Retomando la pregunta que nos hacíamos al comienzo del párrafo anterior, cabe preguntarse por los motivos que nos llevan, en una sociedad tan satisfecha y próspera como la nuestra, a realizar estos ejercicios de ficción especulativa que nos trasladan a paisajes y escenarios tan poco deseables. Por qué precisamente ahora, por qué precisamente aquí, cuando la distopía es bien real en otras partes del planeta. En modo alguno creo que se pueda considerar esta “moda distópica” como una mirada pesimista sobre nuestro futuro. Puede contener algo de crítica al presente de nuestra sociedad, pero resulta más una advertencia que una condena, una llamada de atención sobre los excesos que, hoy, amenazan nuestro estado, tan duramente conquistado, de supuestamente merecido bienestar.
Ocurre que, en una sociedad construida sobre grandes promesas (la libertad, la igualdad, la fraternidad…) y sobre un desarrollo científico y tecnológico con un ritmo de crecimiento exponencial en las últimas décadas, el volumen de amenazas posibles se multiplica. Crecientemente sometida la Naturaleza por los propios avances biotecnológicos, domeñadas cada vez más enfermedades, se teme una venganza de Gea que adoptase la forma de cualquier plaga bíblica envuelta en formato posmoderno (un nuevo virus, un repentino despertar zombi, el fin de los recursos, el cambio climático…). Cualquiera de nosotros podría mencionar alguna novela o película reciente que parta de ese punto crítico de comienzo del apocalipsis.
Las distopías clásicas, como la del propio Orwell que citábamos al comienzo de este texto, se centraban en los excesos del poder y en cuánto en ello hay de anulación del individuo y de aumento de la desigualdad social y del control político (como en la magnífica Nosotros, de Yevgueni Zamiatin, o en El talón de hierro, de Jack London). Hoy, a ese peligro, exacerbado por las propias posibilidades tecnológicas (qué atrás quedó Enemigo público, en la que Will Smith trataba de huir de los ya entonces omnipresentes ojos de “el poder”), se añade toda otra serie de elementos que hacen tambalearse la actual forma de vida de nuestras sociedades, desde la inmigración (recurso este tan bien explotado por Houellebecq en su Sumisión) o el machismo extremo de El cuento de la criada hasta el despoblamiento (como en algunos ejemplos de la novela neorrural española contemporánea), tan opuesto a la sobrepoblación que tanto agobiase a los autores de los años sesenta y que tuvo su cúspide con la película Soylent green, inspirada en el asfixiante mundo descrito por Harry Harrison en ¡Hagan sitio! ¡Hagan sitio!

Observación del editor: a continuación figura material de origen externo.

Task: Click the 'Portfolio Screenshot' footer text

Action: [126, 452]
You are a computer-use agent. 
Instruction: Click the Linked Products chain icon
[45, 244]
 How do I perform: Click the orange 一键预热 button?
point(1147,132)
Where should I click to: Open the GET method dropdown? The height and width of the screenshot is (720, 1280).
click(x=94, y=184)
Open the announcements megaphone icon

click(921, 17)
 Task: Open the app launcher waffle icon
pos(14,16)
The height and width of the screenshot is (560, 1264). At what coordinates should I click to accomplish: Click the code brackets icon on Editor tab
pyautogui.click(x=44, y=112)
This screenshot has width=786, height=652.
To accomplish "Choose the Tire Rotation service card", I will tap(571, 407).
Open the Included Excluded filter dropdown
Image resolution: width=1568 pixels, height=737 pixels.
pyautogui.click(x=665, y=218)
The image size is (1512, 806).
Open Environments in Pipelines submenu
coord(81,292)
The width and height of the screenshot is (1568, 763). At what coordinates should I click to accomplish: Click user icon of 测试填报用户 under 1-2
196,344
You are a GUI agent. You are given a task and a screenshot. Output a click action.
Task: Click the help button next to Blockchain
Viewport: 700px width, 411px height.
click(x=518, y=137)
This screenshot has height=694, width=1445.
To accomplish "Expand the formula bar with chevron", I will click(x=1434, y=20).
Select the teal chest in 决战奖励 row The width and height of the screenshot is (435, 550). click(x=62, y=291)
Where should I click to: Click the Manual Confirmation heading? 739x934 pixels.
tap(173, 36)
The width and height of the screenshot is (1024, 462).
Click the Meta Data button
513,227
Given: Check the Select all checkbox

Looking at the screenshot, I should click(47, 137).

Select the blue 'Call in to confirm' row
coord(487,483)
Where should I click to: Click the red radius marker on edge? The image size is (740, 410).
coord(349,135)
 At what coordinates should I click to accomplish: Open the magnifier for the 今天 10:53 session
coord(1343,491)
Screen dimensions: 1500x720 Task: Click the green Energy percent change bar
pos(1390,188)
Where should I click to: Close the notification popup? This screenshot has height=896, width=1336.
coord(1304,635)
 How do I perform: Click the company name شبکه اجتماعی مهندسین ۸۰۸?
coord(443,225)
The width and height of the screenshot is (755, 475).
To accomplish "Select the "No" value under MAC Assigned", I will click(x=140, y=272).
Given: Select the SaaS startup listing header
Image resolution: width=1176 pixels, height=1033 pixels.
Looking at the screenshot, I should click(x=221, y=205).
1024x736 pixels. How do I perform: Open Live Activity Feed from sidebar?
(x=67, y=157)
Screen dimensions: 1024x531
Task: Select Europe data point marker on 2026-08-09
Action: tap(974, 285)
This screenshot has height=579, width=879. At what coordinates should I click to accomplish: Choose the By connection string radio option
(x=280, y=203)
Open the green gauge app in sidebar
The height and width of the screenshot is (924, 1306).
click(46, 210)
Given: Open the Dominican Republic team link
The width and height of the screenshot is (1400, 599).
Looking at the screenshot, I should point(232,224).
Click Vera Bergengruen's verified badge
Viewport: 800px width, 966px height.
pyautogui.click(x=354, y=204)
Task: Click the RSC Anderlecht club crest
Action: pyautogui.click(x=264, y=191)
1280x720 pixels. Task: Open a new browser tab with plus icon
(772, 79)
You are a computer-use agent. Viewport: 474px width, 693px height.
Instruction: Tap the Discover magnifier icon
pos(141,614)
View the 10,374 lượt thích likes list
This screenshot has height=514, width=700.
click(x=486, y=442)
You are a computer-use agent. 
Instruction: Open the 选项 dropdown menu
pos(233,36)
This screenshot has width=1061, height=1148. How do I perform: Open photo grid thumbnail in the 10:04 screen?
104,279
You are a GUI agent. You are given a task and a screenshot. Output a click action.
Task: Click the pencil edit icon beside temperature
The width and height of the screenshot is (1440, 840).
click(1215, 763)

Cada sociedad tiene sus miedos y esta sería la última clave interpretativa que quisiera adelantar en este punto. Cada sociedad tiene sus miedos, decía, y hoy, además, tiene a unos expertos que cuentan con una perfeccionada técnica para recabar estas pesadillas, para conocer qué es lo que preocupa a las personas… y ofrecérselo, como entretenimiento, en libros, películas, videojuegos, cómics y cualquier otro medio de consumo masivo. Como muy certeramente vende su libro el editor de Mañana todavía, recopilación de cuentos distópicos españoles escritos por autores “generalistas”, al fin y al cabo las pesadillas que vemos en estas obras son, para nosotros al menos, un mañana improbable. Todavía.